Postdate: 20 March 2017
Strength training is more than just lifting weights. Contrary to what is often said, it is not restricted to certain age groups or just for men. In the long term, it often improves your back muscles, balance, and flexibility but most importantly, you create more muscle mass and stronger bones.
Cardio versus strength
Strength training consists of a series of high-resistance exercises that you often for a short period. You can use your own body weight, such as with push-ups, mountain climbers, deadlifting, squats, and lunges. These are just a few exercises you can combine with or without weights. Exercising in itself releases positive hormones, so this is also the case during strength training. Cardio training such as cycling and walking is particularly good for your fitness, but it contributes less to the strengthening of muscles and bones. When this strengthening is what you need, it is good to integrate strength training into your exercise pattern. To build up muscle mass, you need proteins you get from protein-rich nutrition. This also helps to lose weight as your muscles constantly need energy. Thus, your burning of calories increases! Another additional advantage is that you can do these kinds of exercises by making small adjustments at home, at work, or outdoors.

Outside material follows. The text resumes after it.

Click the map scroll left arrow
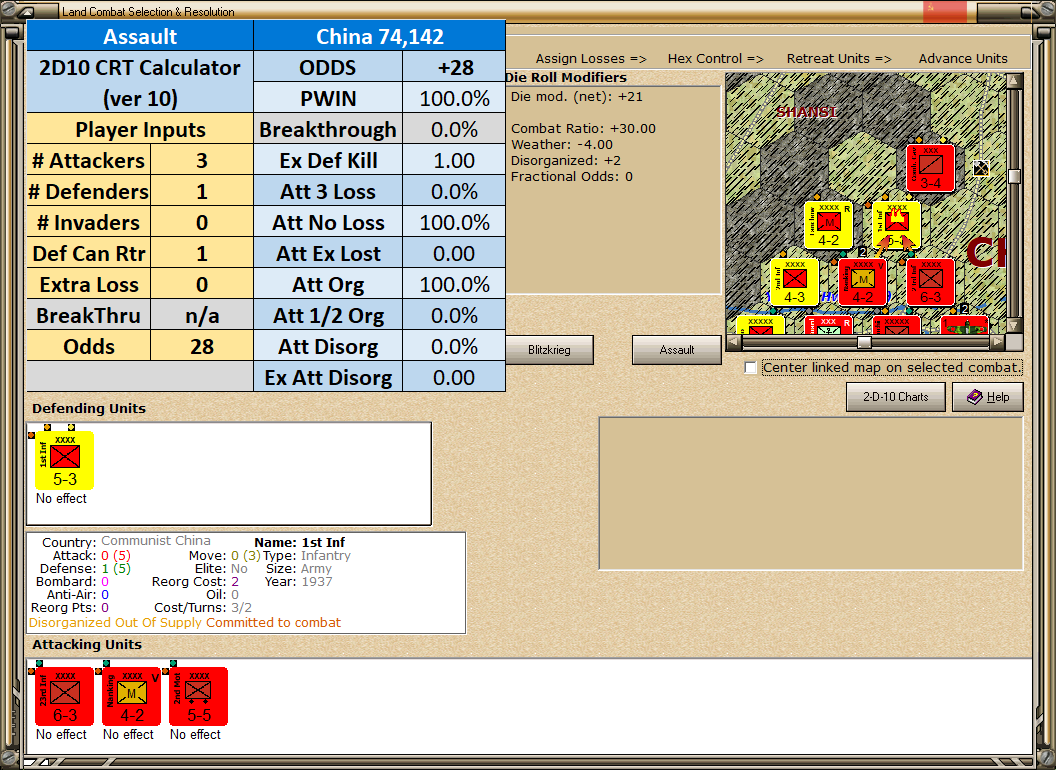 click(x=733, y=342)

Strength training from your desk chair
It can be quite embarrassing to do strength exercises in front of your colleagues during a break, but they will get you started to exercise throughout the day. There are also some exercises no one will hardly notice, such as tightening your (buttock) muscles every now and then, pushing yourself up from the armrests of your chair – while you sit on the edge of the seat – lifting your legs one by one for about 30 second while you pull in your navel. You could even do this exercise during a meeting! Are you a rookie and you want to become stronger by doing heavy lifting exercises? An alternating schedule offers tricks and tools to train as effectively as possible without running the risk of overburdening your muscles. Doing a warming-up and cooling-down is essential.
There are countless strength exercises you can do behind your desk in a simple manner. The trick is to make them part of your working routine. Most exercises take little time and can be done without anyone noticing it, but they still contribute to the strengthening of your muscles.